While existing microchip implants for dogs and cats reveal their identification serial numbers and can be used to trace lost animals back to their families, the proposed new product could enable real-time monitoring of an animal’s body temperature and activity levels through a mobile application. With this information, pet owners could detect illness earlier, which in turn could dramatically cut down on medical costs, uLikeKorea’s CEO Kim Hee-jin said.
“We will focus on platform development and commercialization, together with Sumitomo Corporation Korea,” Kim said. “Our goal is to bring forth a differentiated pet-tech and agritech service, through which we serve animal welfare and care for the health of animals closely related to human life.”
Japan’s market for companion animal health care amounts to 16 trillion won ($14.5 billion), according to uLikeKorea, and the proposed chip could open up a blue ocean. Korea’s pet care market is only one-fifth of Japan’s in volume, according to Japan’s Yano Research Institute.

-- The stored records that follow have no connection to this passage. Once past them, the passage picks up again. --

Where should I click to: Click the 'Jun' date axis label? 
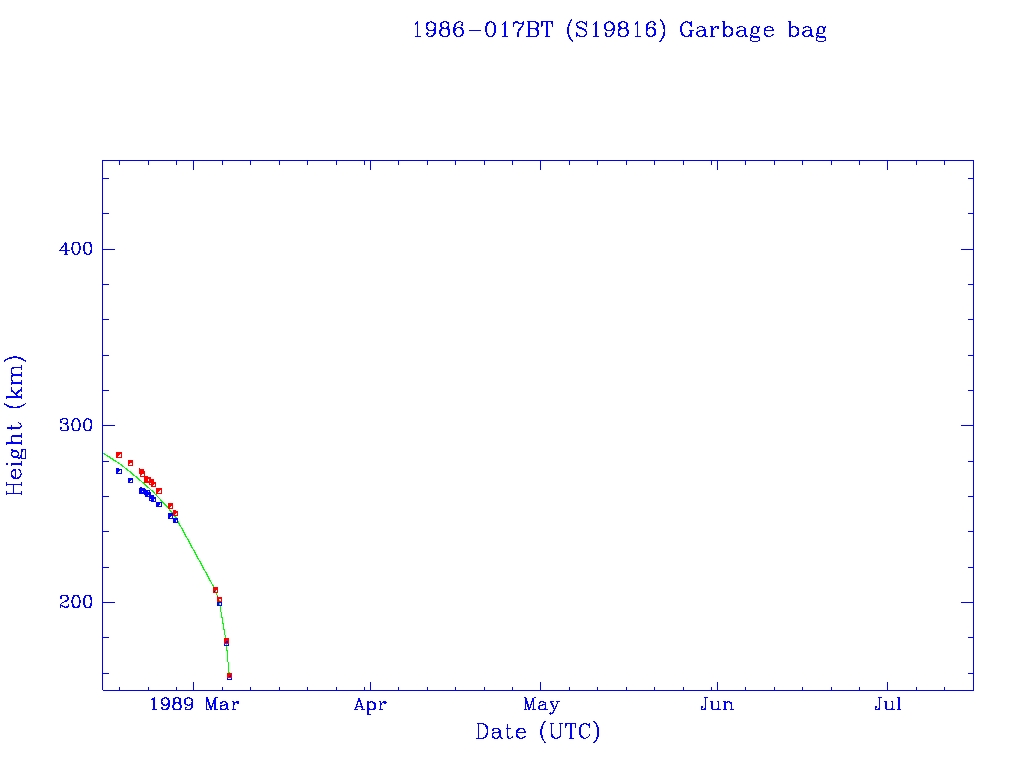pos(716,704)
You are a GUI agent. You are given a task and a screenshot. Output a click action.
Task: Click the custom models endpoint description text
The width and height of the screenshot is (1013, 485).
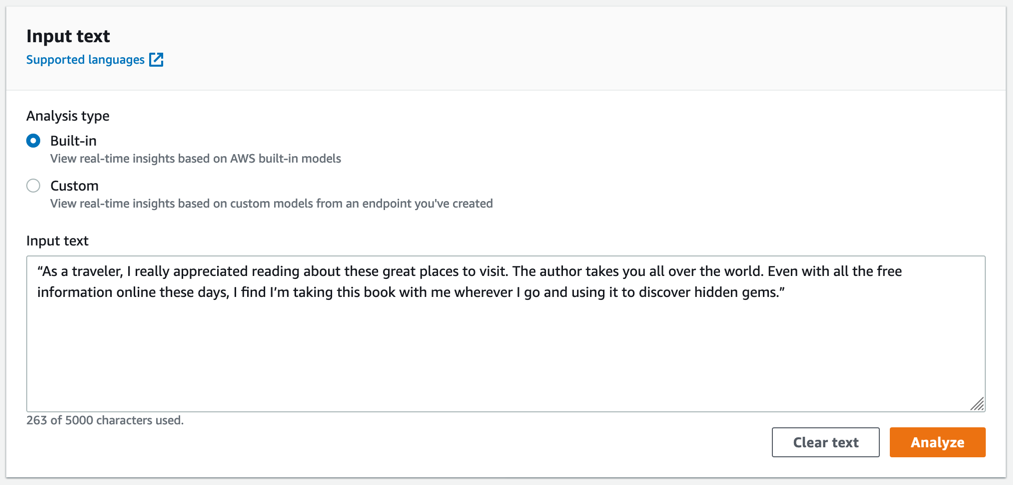click(x=271, y=204)
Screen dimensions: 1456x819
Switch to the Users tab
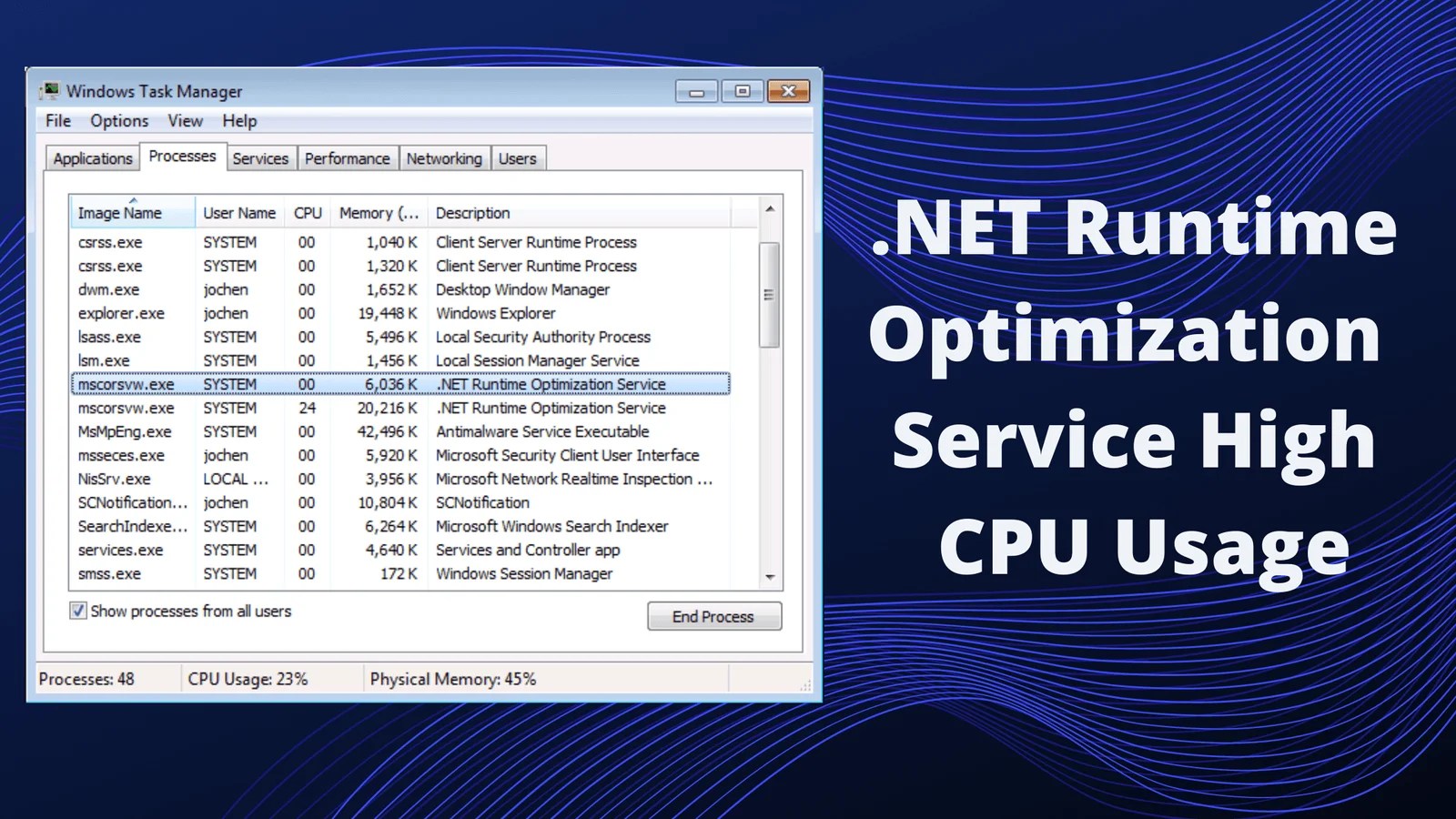click(x=518, y=157)
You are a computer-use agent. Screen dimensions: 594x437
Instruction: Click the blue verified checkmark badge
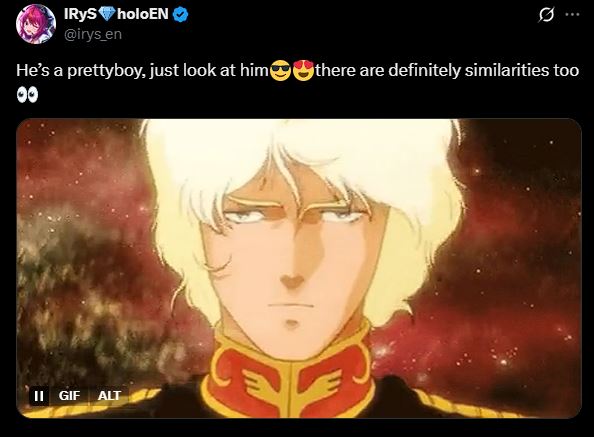(x=180, y=15)
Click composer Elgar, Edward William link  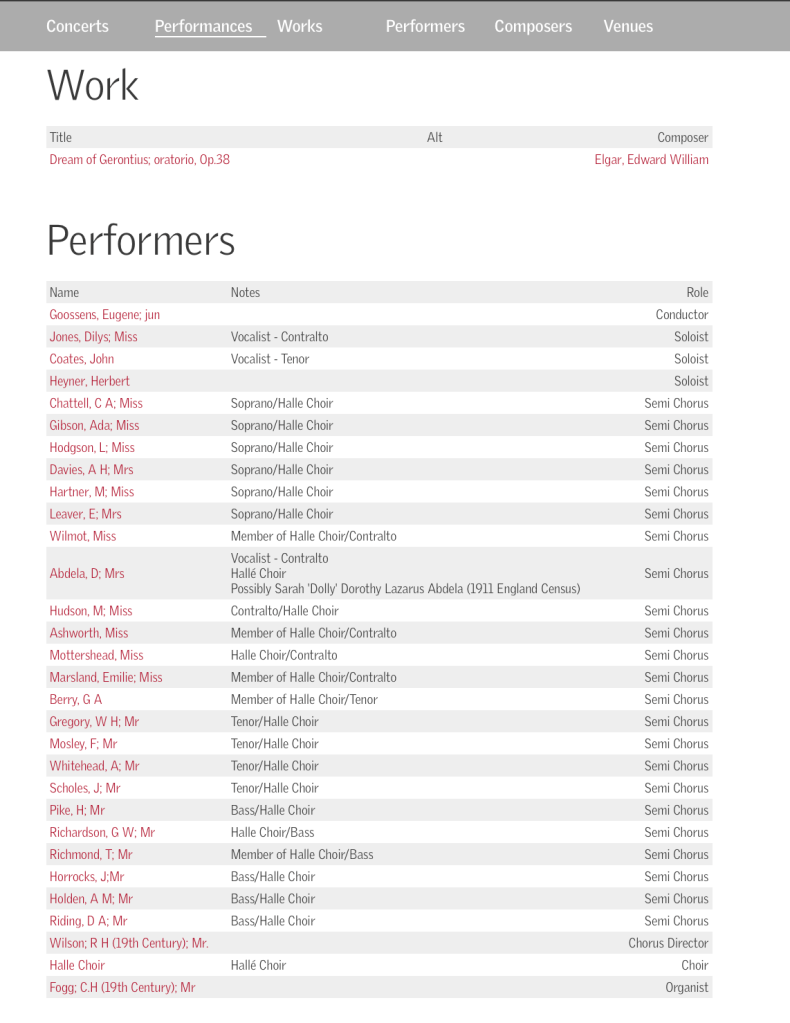[651, 159]
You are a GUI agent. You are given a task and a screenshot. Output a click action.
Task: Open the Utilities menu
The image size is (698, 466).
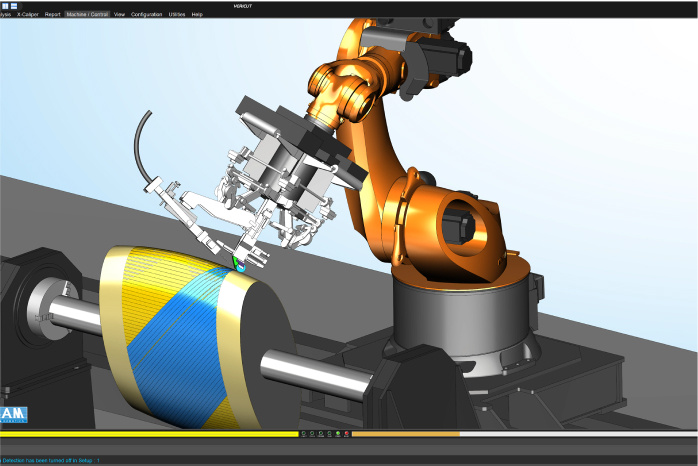177,15
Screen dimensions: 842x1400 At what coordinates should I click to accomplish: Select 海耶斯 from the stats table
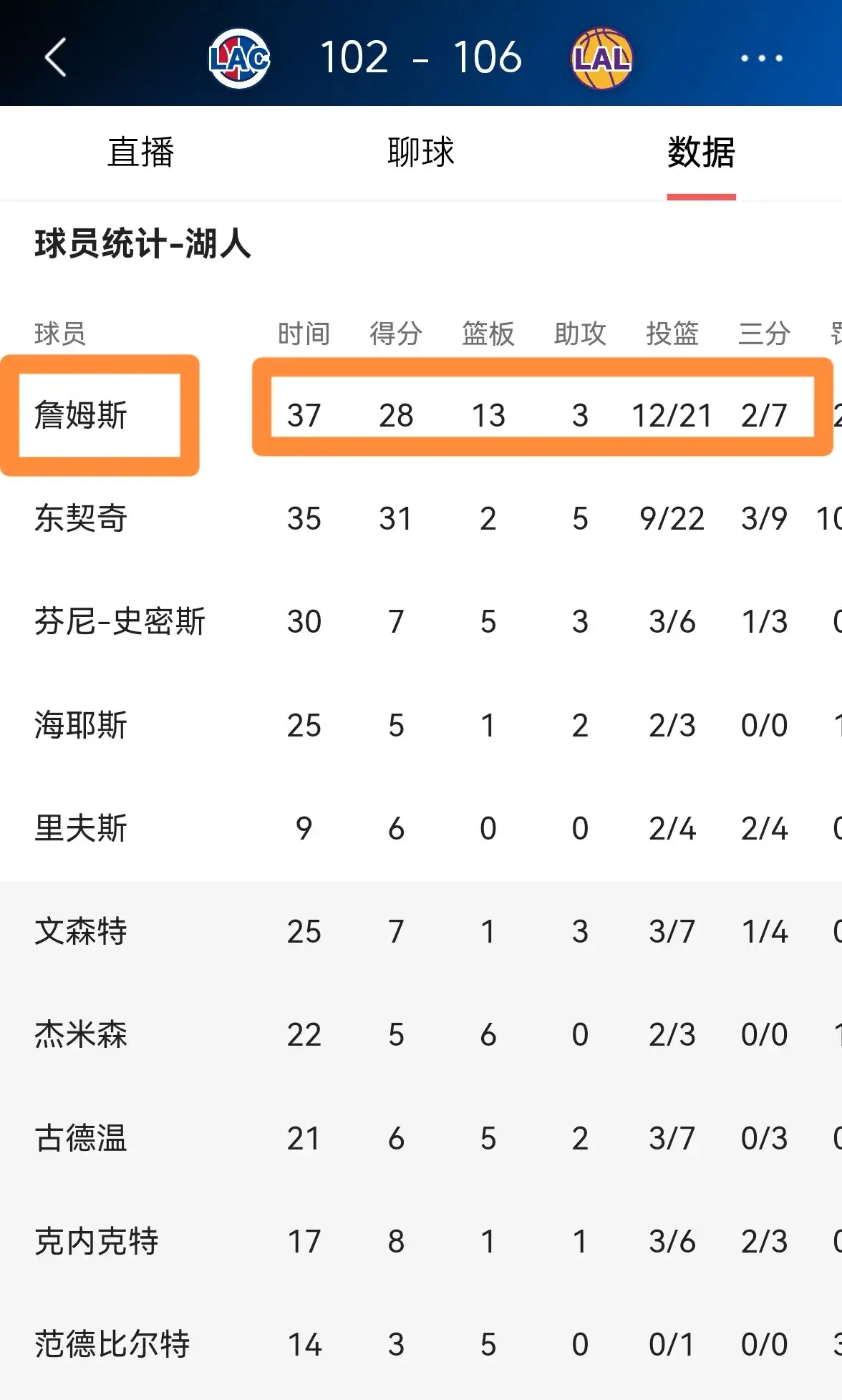tap(81, 724)
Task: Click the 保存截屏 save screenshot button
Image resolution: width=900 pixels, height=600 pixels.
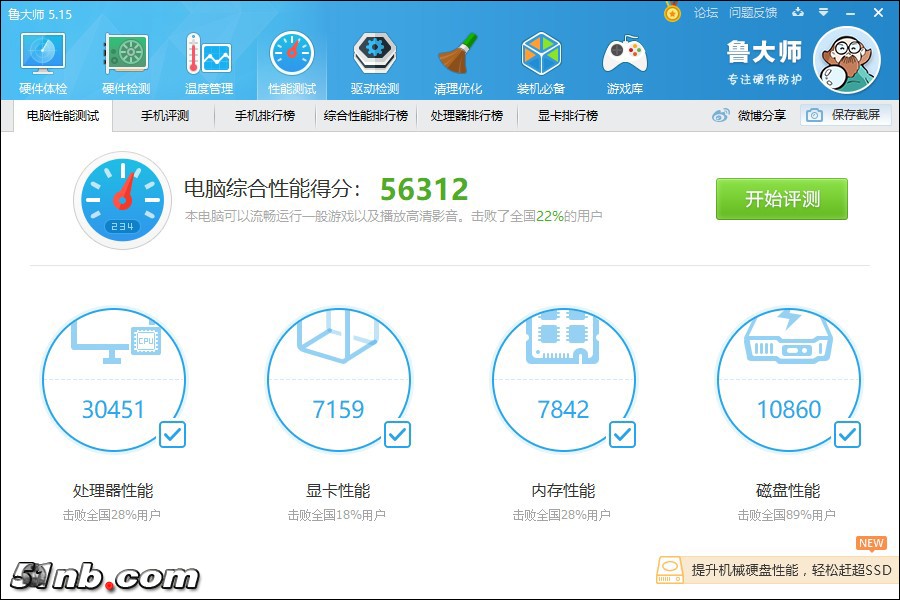Action: (845, 115)
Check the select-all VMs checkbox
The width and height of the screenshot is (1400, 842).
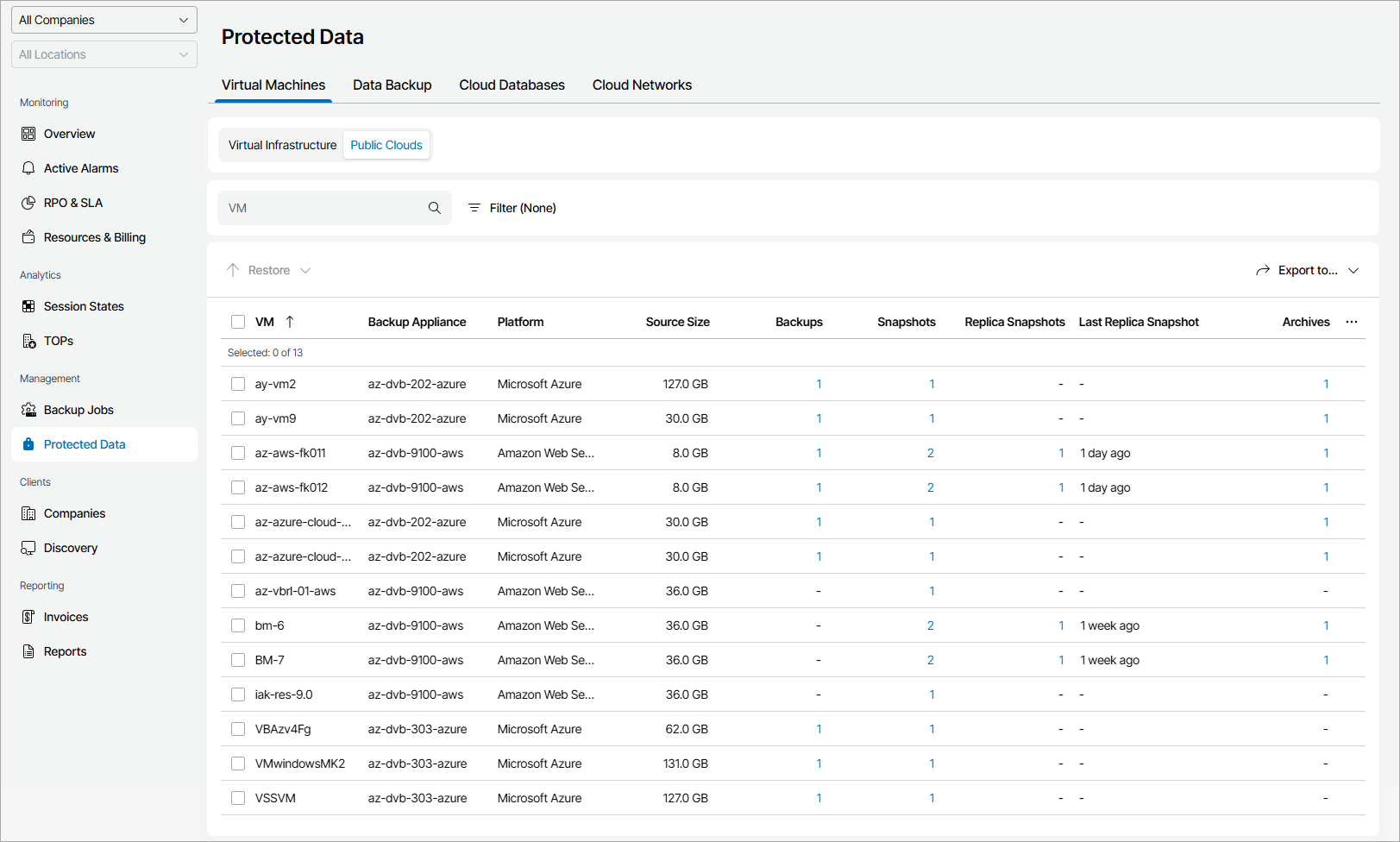click(238, 322)
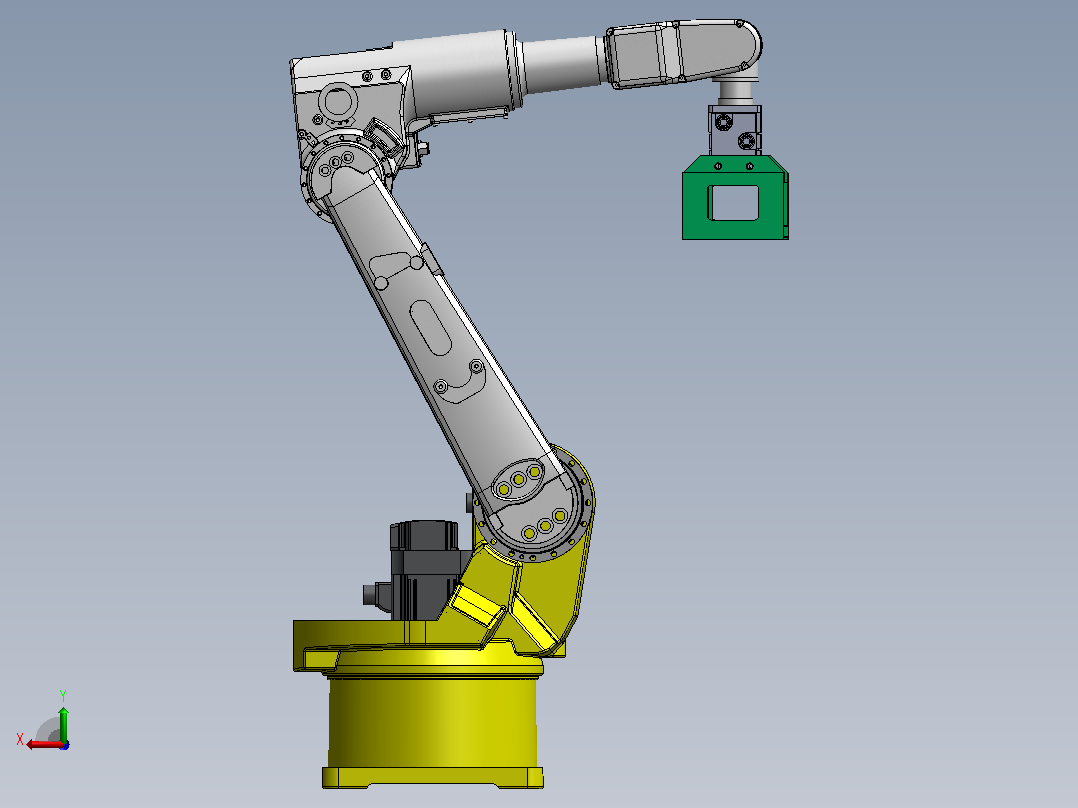Select the yellow base foot plate
The image size is (1078, 808).
(433, 778)
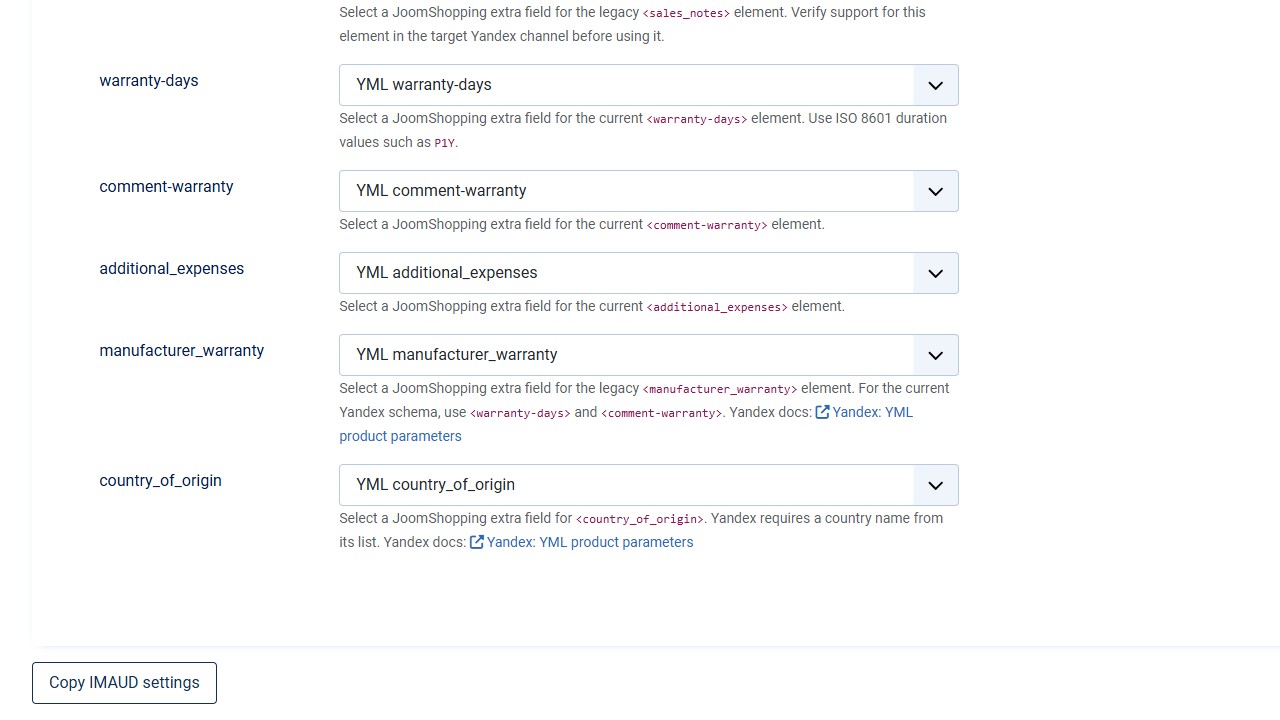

The proposed size of the chip and how it will be implanted in pets have not yet been decided, but uLikeKorea told The Korea Herald that the battery in the chip can last a year and then self-recharge.
The self-recharging technology is what the memorandum with Sumitomo is for, and details on that matter cannot be revealed, uLikeKorea said.
Pet-tech is a rising industry where artificial intelligence and internet of things technologies are combined to produce products intended for pet care.
Surefeed of the UK, Fujitsu of Japan and Litter-robot of the US are among the companies that have taken advantage of the trend.
ULikeKorea plans to establish a footing among global players with over 500 million points of big data gathered from livestock such as cows, camels, sheep, horses and chickens.
The company first started out with LiveCare bio capsules that can wedge into a cow’s first stomach and send out information on the cow’s body temperature and fertility signs through the built-in IoT device.
ULikeKorea uses these vital signals from animals to create a deep learning database on livestock diseases.